Here’s one piece of advice I can confidently give you: Don’t drink and look for jobs on Craigslist. I did that once, scored an interview, then realized that I would have gone home with negative take-home pay. They laughed out loud when I called them to bow out of the interview. So here I am again, this time my “drug” is oxy-cotton something, which sounds more like blemish control than pain killer. I want to tell you about what a KICK-A job the comedians did at the Spilled Milk show last night, but the prescriptions are making me feel go-to-bed wonky. Here goes… Wendy W, Debby D, Betsy K, Nikki S, Joanie Q, Brian S and Susan R all did a smashing job! I’ve got pictures, but they suck. Thank you all for helping our family make it through this!
Speaking of making it through. Weird Cancer Guy isn’t going down easy. In pathology, they found two tumors – one was a surprise. So my case is going to be talked about at a cancer conference next week (Crimony, I have to wait a week?!) where my doctor will get other opinions to see whether or not radiation is in store for me. I’ve got a new attitude about that though. Chemo took one pass and killed the cancer with a bus. Surgery killed the cancer with a freight train. I’m willing to try radiation, the roach motel of treating cancer: “when they’re dead, they’re dead.”
1- The microwave died with a plume of smoke that smelled like burnt band-aids. I’ve had my suspicions that the microwave is already frying us with radiation.
2- The sun is out and everything looks brilliant.

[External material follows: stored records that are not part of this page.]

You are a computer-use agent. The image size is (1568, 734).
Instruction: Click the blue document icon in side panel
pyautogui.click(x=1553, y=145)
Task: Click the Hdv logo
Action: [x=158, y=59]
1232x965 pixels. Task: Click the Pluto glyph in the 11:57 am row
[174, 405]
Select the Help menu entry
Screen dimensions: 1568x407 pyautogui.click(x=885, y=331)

3- Steven gave me a hard time about not having lunch meat. Finally, things are starting to turn to normal.
The doctor said it’s a little early to get off of pain killers. I tried to just take one pill at a time. The rest are antibiotics, muscle relaxers and other stuff. It’s still beyond me how anyone gets addicted to oxy-whatever it is. One pill makes me semi-spacey. Two pills make me feel like Elmer Fudd on downers. Tonight is the Spilled Milk comedy benefit, so I only took one in hopes of staying somewhat on it.
1- The comedy show is tonight, and I heard there are people coming who don’t even know me but saw the article. There really are good people in the world.
2- Really appreciated having a quiet day punctuated by beautiful flowers from Brian’s client. How nice is that?
3- Relieved that I chose mastectomy because the lab actually found two tumors. Whew!